Personal information
- Place of birth: Holland, Pennsylvania, U.S.
- Position: Forward

Youth career
- 2003–2007: Council Rock South High School

College career
- Years: Team / Apps / (Gls)
- 2007–2010: Charlotte 49ers

= Whitney Weinraub =

American soccer player

Whitney Weinraub-Tucci also known as Whitney Weinraub or Whitney Tucci is an American former college soccer player. She was an All-American and Atlantic 10 offensive player of the year while playing for the Charlotte 49ers women's soccer team.

==High school career==
A native of Holland, Pennsylvania, Weinraub-Tucci played high school soccer as a forward at Council Rock South High School. She had a stellar high school career in her four years with the Golden Hawks, scoring 60 goals, winning a state title, two regional titles, and three district titles.

==College career==
Weinraub-Tucci played college soccer at the University of North Carolina Charlotte, beginning with her freshman year in 2007. As a freshman in 2007 she was named to the Jewish Sports Review's All-American team, Atlantic 10 Rookie of the Week, and was third on the team with 14 points at the end of the season.

As a sophomore in 2008, she was named the A-10 offensive player of the year, named to the first-team All-A-10 team, A-10 championship all-tournament team, and named again to the Jewish Sports Review's All-American team.

In 2009, her junior year at Charlotte, she was again named A-10 offensive player of the year for a second straight year.
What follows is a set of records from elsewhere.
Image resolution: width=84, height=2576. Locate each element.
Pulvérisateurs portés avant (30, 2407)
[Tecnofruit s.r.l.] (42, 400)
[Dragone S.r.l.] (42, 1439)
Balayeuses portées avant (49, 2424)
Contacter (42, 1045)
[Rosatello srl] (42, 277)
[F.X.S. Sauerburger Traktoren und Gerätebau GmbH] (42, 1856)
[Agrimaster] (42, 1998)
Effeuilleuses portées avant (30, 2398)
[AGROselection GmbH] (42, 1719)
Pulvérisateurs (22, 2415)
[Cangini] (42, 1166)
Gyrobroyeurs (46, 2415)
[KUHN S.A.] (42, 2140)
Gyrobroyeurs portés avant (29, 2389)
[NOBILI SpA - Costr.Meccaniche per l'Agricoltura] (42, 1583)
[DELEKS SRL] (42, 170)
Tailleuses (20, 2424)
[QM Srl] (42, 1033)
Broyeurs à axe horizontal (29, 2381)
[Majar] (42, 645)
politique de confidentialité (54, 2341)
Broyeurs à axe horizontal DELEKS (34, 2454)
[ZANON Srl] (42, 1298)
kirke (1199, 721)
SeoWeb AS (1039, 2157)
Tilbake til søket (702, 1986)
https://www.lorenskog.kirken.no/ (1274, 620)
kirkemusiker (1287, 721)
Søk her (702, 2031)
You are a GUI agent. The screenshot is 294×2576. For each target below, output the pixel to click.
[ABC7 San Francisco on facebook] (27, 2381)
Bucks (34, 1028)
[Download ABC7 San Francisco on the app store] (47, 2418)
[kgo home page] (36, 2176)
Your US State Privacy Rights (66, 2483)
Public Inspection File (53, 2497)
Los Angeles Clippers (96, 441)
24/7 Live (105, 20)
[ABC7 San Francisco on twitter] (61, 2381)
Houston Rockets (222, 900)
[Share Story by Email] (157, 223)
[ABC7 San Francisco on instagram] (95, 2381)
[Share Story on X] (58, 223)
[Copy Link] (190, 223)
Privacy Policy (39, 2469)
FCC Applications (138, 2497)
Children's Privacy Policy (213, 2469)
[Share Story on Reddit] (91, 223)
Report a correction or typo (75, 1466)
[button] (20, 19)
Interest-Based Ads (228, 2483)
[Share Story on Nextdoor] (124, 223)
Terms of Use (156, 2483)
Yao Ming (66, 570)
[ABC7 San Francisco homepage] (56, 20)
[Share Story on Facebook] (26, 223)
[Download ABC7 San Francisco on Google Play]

She was on the Jewish Sports Review's All-American team for a third straight year.

As a senior in 2010, she earned first team all-conference honors for a third straight year. She did not win a third consecutive A-10 offensive player of the year as it was awarded to Colleen Williams of University of Dayton.

==Honors and awards==
Weinraub-Tucci is a member of the Philadelphia Jewish Sports Hall of Fame. She had her No. 6 jersey number retired with the Charlotte 49ers women's soccer team on September 2, 2018.

At the time of her graduation, she held the program records for goals, points, and game-winning goals for 49ers women's soccer.